(What you should do)
Count the lines in the entries below that mention the string "icon", then write that number by itself.

(Records for this exercise)
--------------------------------------------------
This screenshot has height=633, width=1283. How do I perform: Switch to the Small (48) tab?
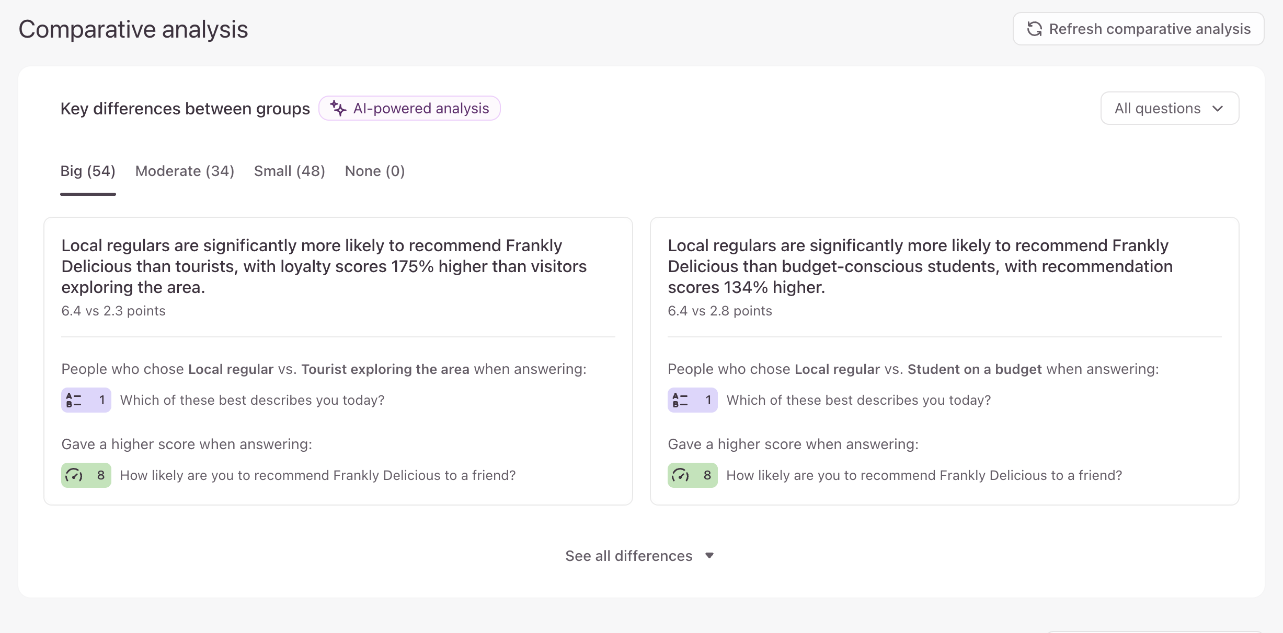[290, 171]
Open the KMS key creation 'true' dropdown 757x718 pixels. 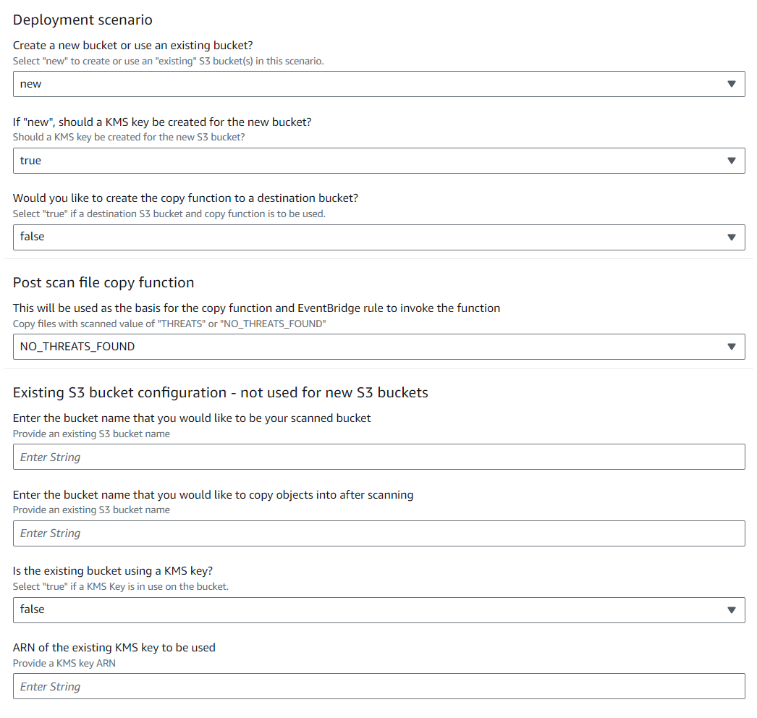tap(379, 161)
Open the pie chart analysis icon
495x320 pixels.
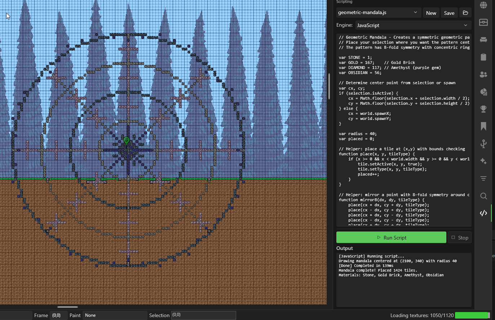click(483, 92)
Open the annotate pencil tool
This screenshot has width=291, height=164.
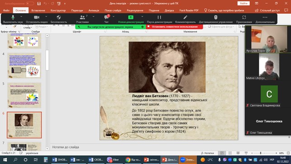[185, 19]
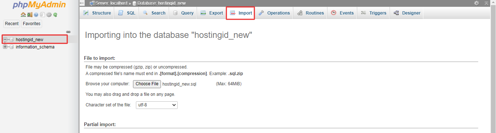
Task: Select information_schema database in the tree
Action: click(35, 47)

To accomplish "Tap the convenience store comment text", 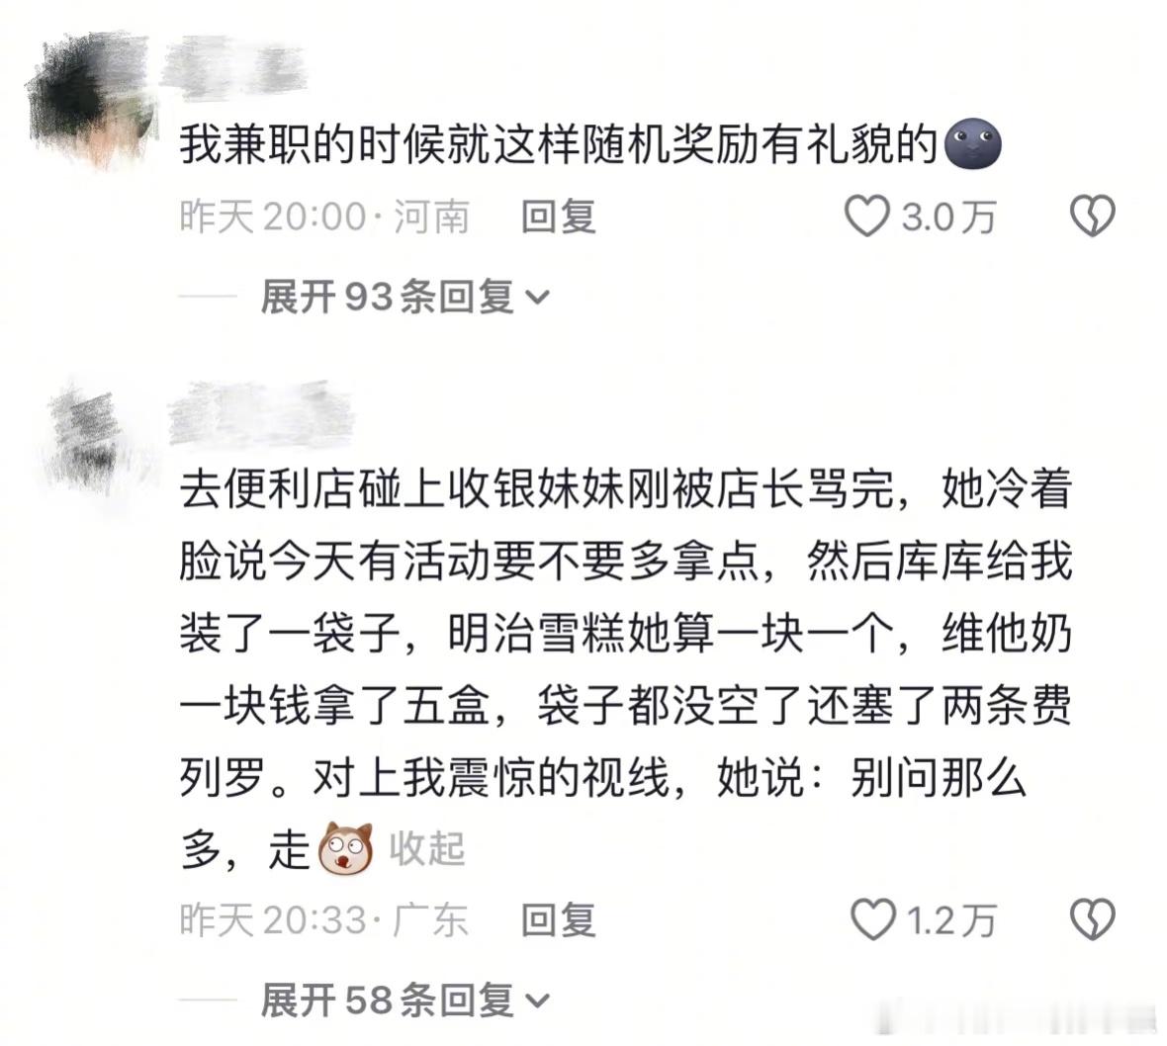I will [x=625, y=668].
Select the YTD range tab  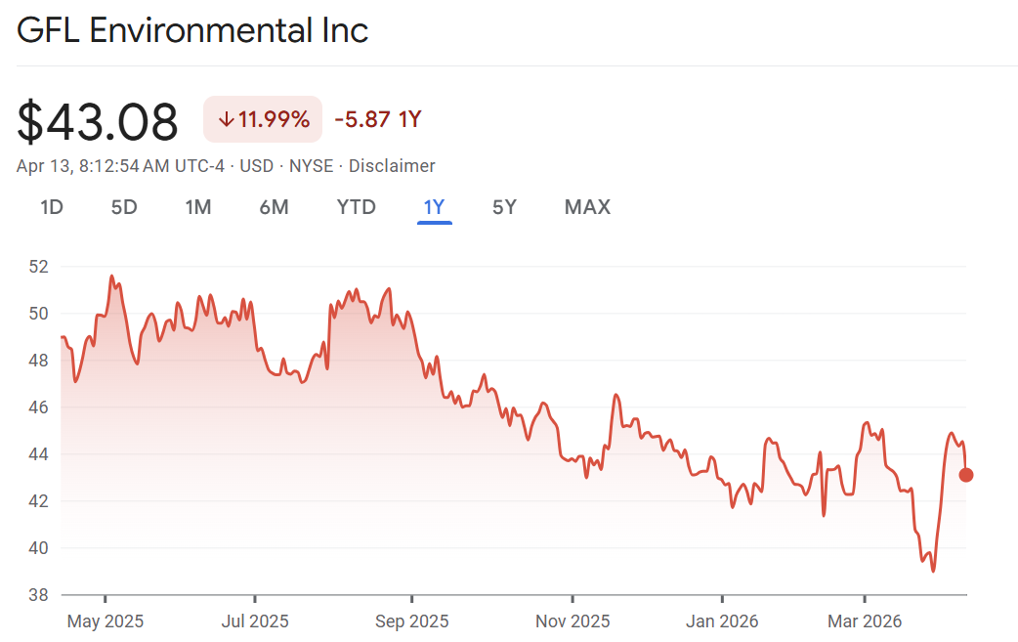(356, 207)
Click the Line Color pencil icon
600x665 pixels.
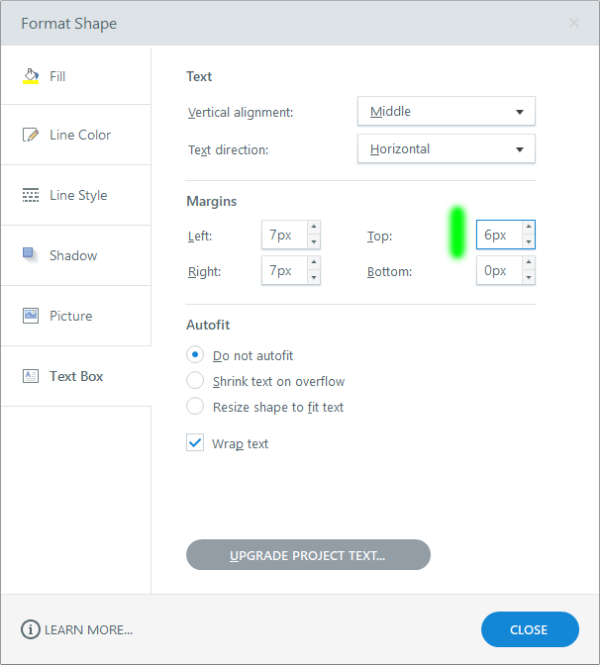tap(31, 135)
--------------------------------------------------
(Answer to the problem)
2